Szep and Chertok’s program at Penn, which has served about 125 patients over the last few years, is aimed at some of the health system’s most vulnerable patients, connecting patients in the hospital or outpatient clinics with addiction treatment.
“It’s a very sick and complicated group of patients, who are specifically referred to an extra-specialized team,” Chertok said.
They were relieved when their funding was restored on Thursday but remain worried about the future.
“So many other people have similar grants in our city through SAMHSA — the amount of people that are getting care through these types of programs is really dramatic, and we don’t have other ways of getting them care,” Chertok said.
Schindler, a professor of psychiatry and pediatrics at Drexel University, said SAMHSA funding through two grants allows her 36-year-old clinic to support medication for women with opioid use disorder and a reentry program for women incarcerated for drug-related crimes.

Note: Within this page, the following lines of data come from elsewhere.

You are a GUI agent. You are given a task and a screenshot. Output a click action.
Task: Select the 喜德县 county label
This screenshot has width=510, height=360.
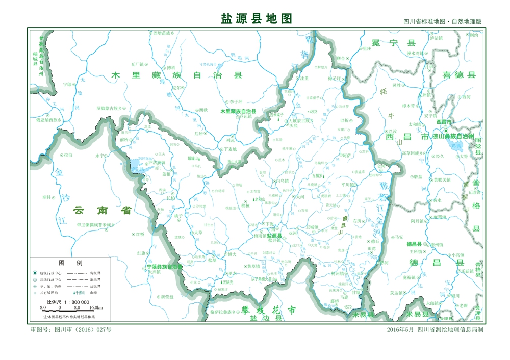(458, 75)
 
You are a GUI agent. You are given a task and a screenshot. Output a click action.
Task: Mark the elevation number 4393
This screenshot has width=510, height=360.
(313, 111)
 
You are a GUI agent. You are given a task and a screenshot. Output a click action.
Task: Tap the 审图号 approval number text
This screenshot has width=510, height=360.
(71, 330)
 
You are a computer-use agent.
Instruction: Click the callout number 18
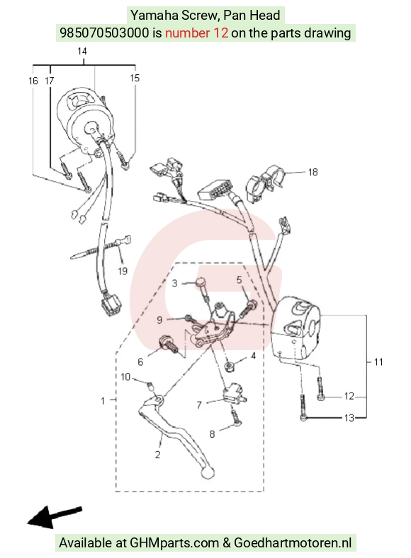[313, 173]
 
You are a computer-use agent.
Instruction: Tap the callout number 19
[123, 271]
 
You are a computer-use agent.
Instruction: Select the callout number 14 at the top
[82, 51]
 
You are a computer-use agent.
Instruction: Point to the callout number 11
[378, 362]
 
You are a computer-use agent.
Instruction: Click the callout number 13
[349, 418]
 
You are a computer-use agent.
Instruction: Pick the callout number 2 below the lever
[157, 455]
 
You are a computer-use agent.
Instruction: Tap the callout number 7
[199, 405]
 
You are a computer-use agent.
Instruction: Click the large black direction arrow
[55, 517]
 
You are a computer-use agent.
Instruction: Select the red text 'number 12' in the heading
[196, 33]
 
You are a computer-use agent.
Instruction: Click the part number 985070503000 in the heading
[104, 33]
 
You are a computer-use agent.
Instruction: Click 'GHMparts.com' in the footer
[174, 543]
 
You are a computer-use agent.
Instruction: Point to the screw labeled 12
[320, 389]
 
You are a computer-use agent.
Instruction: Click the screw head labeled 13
[303, 418]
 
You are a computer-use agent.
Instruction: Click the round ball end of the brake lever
[207, 472]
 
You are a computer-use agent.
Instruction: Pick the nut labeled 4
[228, 366]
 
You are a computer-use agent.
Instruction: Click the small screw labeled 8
[236, 417]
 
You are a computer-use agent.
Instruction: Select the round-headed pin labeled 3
[203, 289]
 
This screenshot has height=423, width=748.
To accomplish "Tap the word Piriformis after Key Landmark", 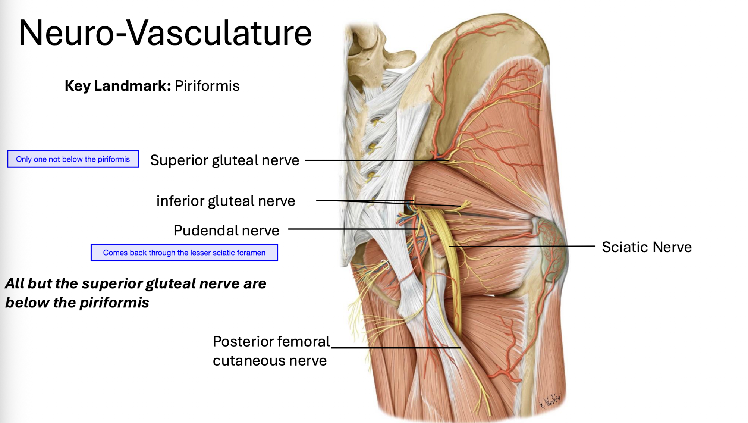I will point(207,86).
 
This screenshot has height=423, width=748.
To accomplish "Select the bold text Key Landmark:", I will point(118,86).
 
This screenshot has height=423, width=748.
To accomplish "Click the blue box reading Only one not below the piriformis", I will point(73,159).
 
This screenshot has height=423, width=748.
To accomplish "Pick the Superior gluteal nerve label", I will point(224,160).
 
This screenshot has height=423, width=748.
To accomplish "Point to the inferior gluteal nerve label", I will point(226,201).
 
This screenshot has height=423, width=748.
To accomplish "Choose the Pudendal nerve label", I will point(226,231).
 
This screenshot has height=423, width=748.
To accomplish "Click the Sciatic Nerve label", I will point(647,247).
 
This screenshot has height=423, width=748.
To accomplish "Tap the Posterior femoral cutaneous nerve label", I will point(271,351).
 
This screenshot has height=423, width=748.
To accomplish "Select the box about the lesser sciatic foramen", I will point(184,253).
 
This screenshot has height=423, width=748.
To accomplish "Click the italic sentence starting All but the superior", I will point(136,293).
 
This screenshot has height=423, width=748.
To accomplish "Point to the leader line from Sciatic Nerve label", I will point(522,246).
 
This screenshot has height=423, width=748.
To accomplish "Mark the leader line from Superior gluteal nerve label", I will point(373,160).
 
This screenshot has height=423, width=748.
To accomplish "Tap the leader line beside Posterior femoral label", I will point(395,348).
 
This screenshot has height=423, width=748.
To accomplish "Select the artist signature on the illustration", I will point(550,401).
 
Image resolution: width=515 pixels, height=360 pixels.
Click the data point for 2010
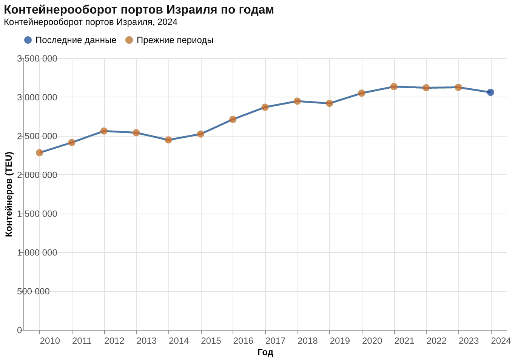click(x=40, y=152)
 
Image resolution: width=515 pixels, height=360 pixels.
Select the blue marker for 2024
click(x=490, y=92)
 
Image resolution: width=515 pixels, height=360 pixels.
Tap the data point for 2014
click(x=168, y=140)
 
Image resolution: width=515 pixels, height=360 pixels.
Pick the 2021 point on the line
click(x=394, y=87)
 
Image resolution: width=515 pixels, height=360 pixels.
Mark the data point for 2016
click(x=233, y=120)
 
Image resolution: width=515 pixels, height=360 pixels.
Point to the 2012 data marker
click(x=104, y=131)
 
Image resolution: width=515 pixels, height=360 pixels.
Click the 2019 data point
click(x=330, y=103)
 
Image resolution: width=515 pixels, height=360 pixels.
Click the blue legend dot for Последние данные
click(x=28, y=40)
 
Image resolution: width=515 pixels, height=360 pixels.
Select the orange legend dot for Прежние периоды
click(x=129, y=40)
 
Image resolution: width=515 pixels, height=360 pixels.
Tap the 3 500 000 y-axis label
click(x=37, y=58)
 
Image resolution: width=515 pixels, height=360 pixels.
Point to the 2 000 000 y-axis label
click(x=37, y=175)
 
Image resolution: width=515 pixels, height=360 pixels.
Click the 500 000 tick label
click(x=33, y=292)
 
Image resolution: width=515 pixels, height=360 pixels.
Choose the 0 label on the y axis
click(x=20, y=330)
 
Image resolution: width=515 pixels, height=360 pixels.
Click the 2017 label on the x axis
click(x=275, y=341)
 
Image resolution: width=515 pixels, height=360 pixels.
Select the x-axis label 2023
click(x=469, y=341)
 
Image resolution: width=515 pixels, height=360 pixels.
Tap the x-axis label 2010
click(x=50, y=341)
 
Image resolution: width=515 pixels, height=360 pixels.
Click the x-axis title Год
click(x=265, y=352)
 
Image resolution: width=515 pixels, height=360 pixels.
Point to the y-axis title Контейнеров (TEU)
click(x=9, y=194)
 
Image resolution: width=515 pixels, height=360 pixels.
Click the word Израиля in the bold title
click(x=191, y=10)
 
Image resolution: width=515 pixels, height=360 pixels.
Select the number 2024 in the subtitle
click(x=167, y=22)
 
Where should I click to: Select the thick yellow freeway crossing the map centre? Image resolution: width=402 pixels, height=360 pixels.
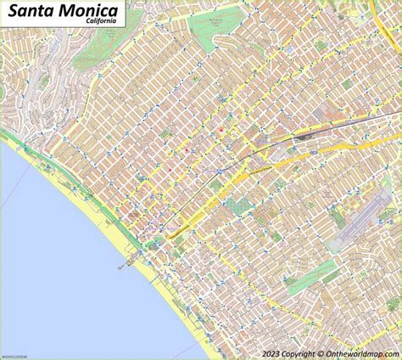tap(254, 174)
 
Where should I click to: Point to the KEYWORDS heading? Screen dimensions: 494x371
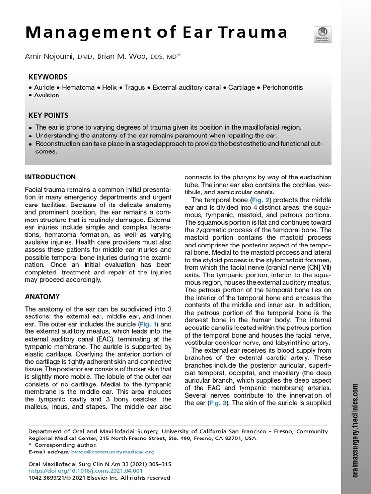pyautogui.click(x=48, y=77)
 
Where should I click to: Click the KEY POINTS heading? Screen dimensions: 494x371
pyautogui.click(x=48, y=116)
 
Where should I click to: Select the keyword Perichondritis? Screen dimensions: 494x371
pyautogui.click(x=283, y=88)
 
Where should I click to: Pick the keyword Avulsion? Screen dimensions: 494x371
pyautogui.click(x=46, y=96)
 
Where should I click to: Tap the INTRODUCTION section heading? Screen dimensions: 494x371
pyautogui.click(x=50, y=177)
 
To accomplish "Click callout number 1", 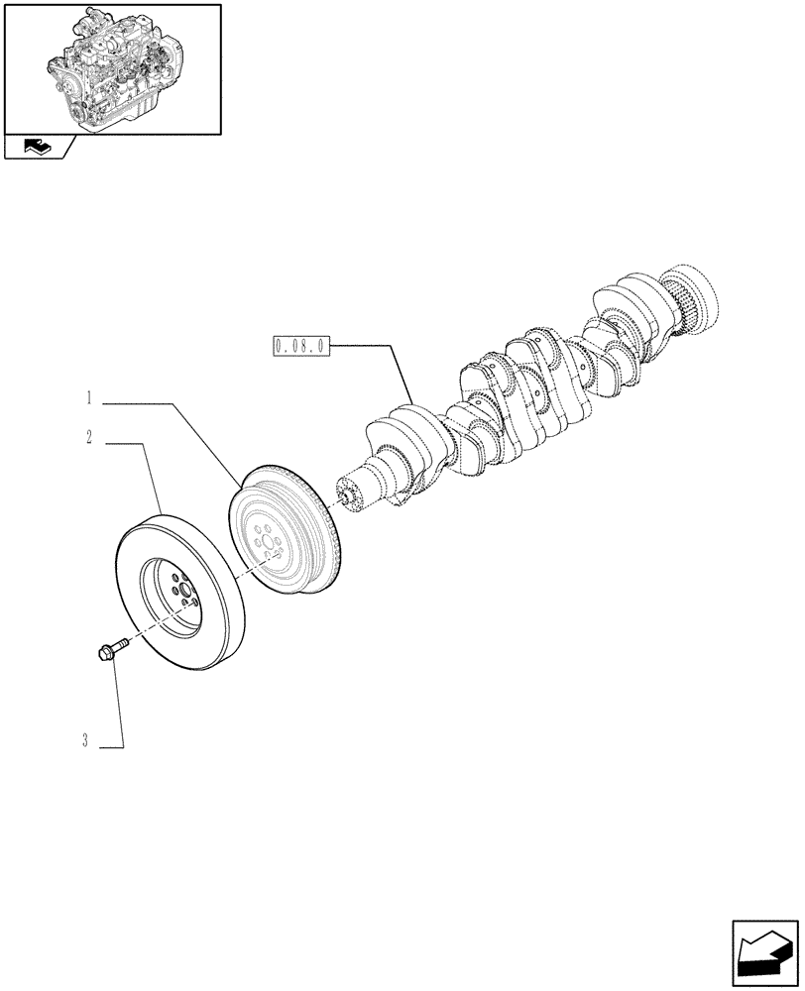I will tap(88, 400).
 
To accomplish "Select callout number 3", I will tap(86, 740).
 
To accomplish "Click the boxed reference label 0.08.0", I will tap(301, 347).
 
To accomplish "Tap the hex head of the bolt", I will tap(103, 653).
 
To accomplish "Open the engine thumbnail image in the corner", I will tap(111, 67).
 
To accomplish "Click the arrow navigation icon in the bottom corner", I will tap(764, 953).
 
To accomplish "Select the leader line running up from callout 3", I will tap(118, 704).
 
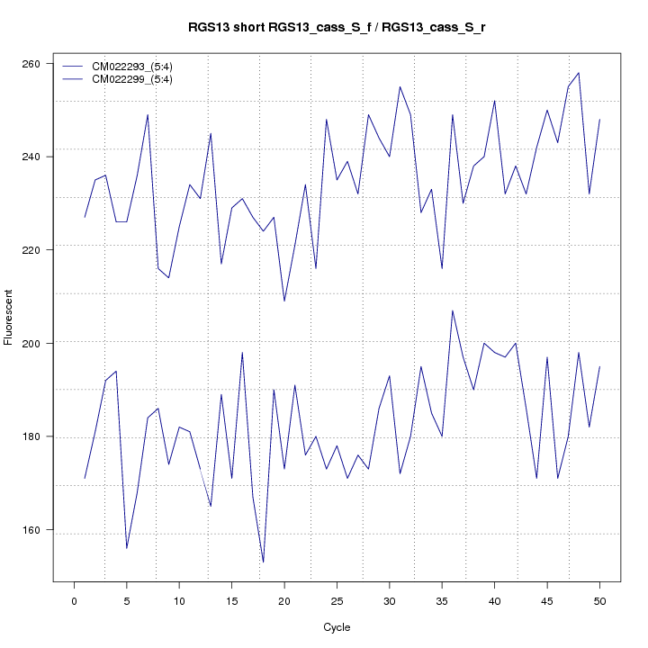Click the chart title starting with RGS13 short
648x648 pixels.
pos(337,28)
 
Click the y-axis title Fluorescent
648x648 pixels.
pos(9,317)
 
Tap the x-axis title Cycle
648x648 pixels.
pos(337,627)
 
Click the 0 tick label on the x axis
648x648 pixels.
pos(75,600)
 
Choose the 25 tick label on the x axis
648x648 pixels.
pos(337,600)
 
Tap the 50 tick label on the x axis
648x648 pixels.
pos(599,600)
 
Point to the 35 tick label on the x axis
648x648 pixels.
pos(442,600)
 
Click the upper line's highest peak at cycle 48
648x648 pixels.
pos(579,73)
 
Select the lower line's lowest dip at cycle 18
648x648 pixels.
pos(264,562)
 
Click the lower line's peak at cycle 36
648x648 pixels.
pos(453,310)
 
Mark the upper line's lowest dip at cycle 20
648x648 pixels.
pos(284,301)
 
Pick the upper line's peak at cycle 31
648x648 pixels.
pos(400,87)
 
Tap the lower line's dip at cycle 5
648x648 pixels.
pos(127,548)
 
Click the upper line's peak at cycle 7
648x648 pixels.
pos(148,115)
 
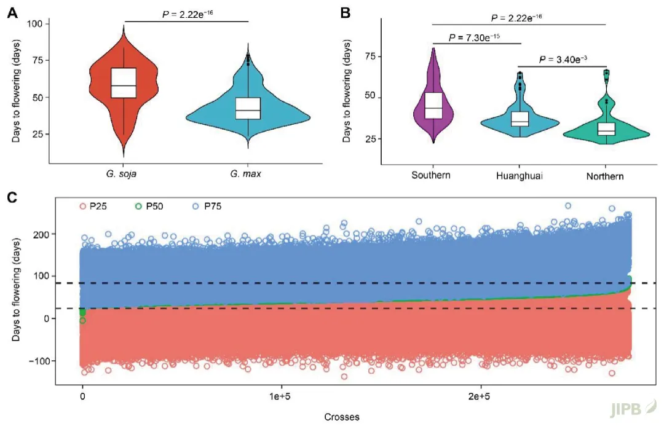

“It allows us to have more addiction counselors and staff that can address the incredible needs these ladies have,” she said. “It really enhances the program.”
She said she was “on pins and needles” waiting to hear that her funding had been restored.
‘Incompetence and cruelty’
Dean said she learned of the cuts when a staffer pulled her aside to share a news article, reporting that SAMHSA had abruptly rescinded $2 billion in funding from more than 2,000 grants. Almost immediately afterward, the head of a Pennsylvania network of addiction treatment providers called her.
They began working to determine how many local grants had been affected, an effort that’s still ongoing.
“Immediately, what I thought was, this will cost lives. People will die as a result of this level of incompetence and cruelty,” Dean said.
She said she had not received answers from the administration on the reasoning behind the cuts.
Dean called the terminations hypocritical, noting that President Donald Trump has justified military operations in Venezuela as an effort to combat drug trafficking even as his administration attempted to cut billions in drug treatment funding at home.
“It’s incompetent, illegal, unconstitutional, and we got no notice,” she said.
Dean said she was pleased that programs were seeing their funding restored, although she was still unsure what had prompted the decision, and was concerned about the precedent the move set.
“I’m of the mind that it will happen again. And there is real harm — I don’t care if the interruption is 24 hours,” she said. “Interruptions can have large impacts.”